Where you are likely confused is in the difference between confidence and prediction interval. Confidence intervals, which are used in geom_smooth are the predicted confidence in the estimated mean. This is a measure of how far the average of your observations will deviate at the point estimate. In predict.lm there is an option to add interval = "prediction", which would give you the prediction interval. The prediction interval incorporates the uncertainty in the error-term from y ~ x %*% beta + epsilon, while the confidence interval only incorporates the fixed effect uncertainty from y ~ x %*% beta. I have not looked into prediction intervals for loess curves, and other non- and semi-parametric smoothers, but it does not seem to be implemented in ?predict.loess

We can illustrate how geom_smooth estimates the confidence intervals by manual calculation. Lets start by using the most boring reproducible example. mtcars from the stats package (included in base R).

data(mtcars)
fit <- loess(mpg ~ hp, data = mtcars)
preds <- predict(fit, se = TRUE)
names(preds)
#[1] "fit"            "se.fit"         "residual.scale" "df"

To calculate the confidence interval, we use the standard formula as you correctly specified.

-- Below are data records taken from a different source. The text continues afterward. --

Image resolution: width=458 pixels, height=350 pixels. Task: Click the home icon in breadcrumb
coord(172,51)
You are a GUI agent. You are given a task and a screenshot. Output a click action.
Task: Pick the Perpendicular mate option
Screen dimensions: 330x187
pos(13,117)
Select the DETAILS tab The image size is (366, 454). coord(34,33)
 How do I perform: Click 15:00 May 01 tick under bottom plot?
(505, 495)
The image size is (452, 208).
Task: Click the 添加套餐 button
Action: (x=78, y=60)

T <- qt(p = 0.975, df = preds$df)
lwr <- preds$fit - T * preds$se.fit
upr <- preds$fit + T * preds$se.fit

To create a proper plot of the confidence interval i merge all the necessary info into a single data.frame, while ordering the input, to ensure proper line order.

ord <- order(mtcars$hp)
plotData <- data.frame(lwr = lwr[ord], 
                       upr = upr[ord], 
                       fit = preds$fit[ord], 
                       hp = mtcars$hp[ord], 
                       mpg = mtcars$mpg[ord])

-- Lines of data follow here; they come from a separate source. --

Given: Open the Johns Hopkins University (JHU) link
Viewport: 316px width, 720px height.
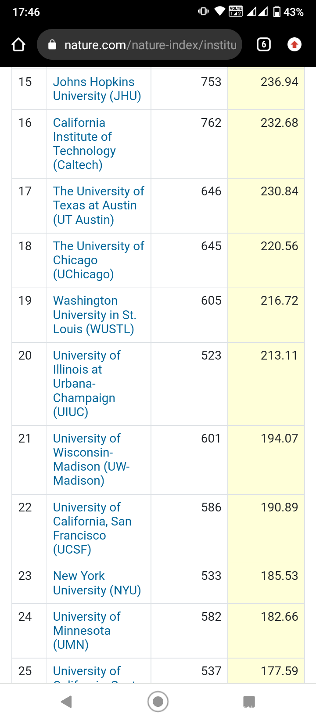Looking at the screenshot, I should [x=97, y=89].
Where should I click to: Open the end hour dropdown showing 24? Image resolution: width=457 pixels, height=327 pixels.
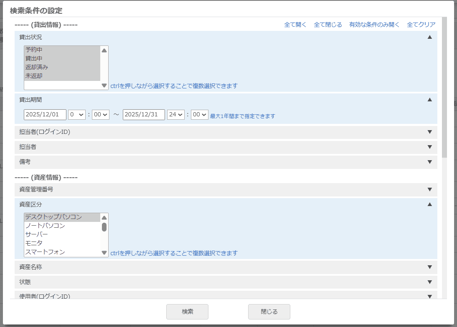click(x=175, y=115)

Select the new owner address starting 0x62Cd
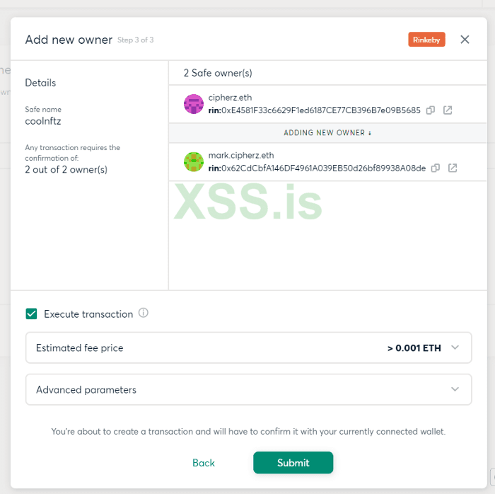tap(324, 168)
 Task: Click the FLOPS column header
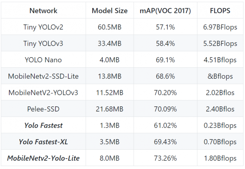pos(220,10)
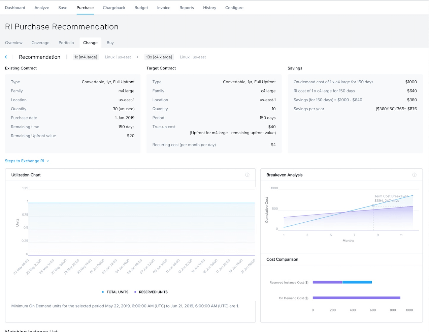Select the 10x [c4.xlarge] breadcrumb chip

tap(159, 57)
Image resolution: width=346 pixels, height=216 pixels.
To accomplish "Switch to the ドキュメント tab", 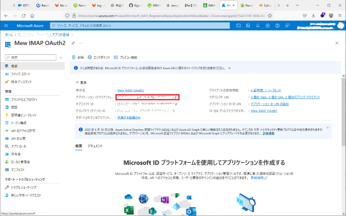I will click(x=95, y=146).
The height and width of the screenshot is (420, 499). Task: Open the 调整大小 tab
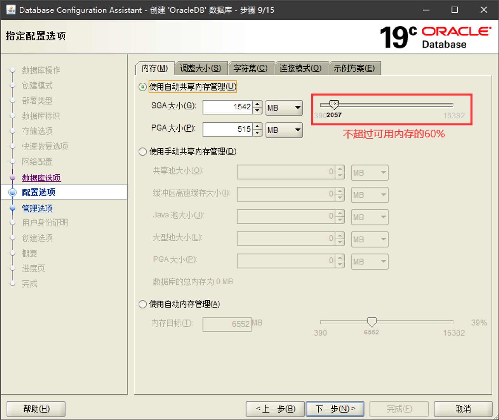pos(201,68)
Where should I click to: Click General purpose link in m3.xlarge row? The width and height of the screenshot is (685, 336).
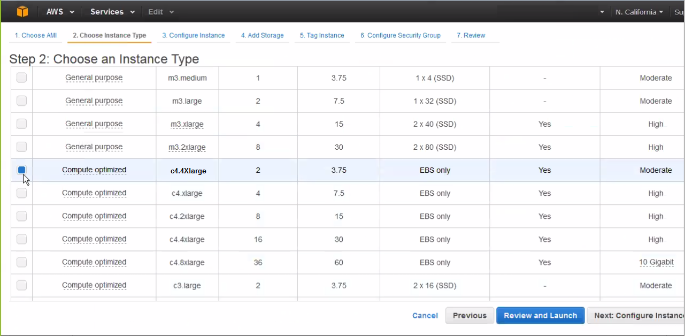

Last but not least we simply need to create the plot, and compare it to the one produced by ggplot2

p1 <- ggplot(plotData, aes(x = hp, ymax = upr, ymin = lwr)) + 
    #Data points
    geom_point(aes(y = mpg)) + 
    #Line from prediction
    geom_line(aes(y = fit)) + 
    #Points from prediction
    geom_point(aes(y = fit)) + 
    #Confidence interval
    geom_ribbon(alpha = 0.3, col = "thistle1") + 
    labs(title = "manual")
p2 <- ggplot(mtcars, aes(x = hp, y = mpg)) + 
    geom_point() + 
    geom_smooth() + 
    labs(title = "ggplot2")
#Merge plots
library(gridExtra)
grid.arrange(p1, p2, ncol = 1)

Now for the output:

Except for some smoothing done by ggplot, and the added points for the fitted values this is easily seen to be identical.

I hope this clears out how the points confidence interval is calculated.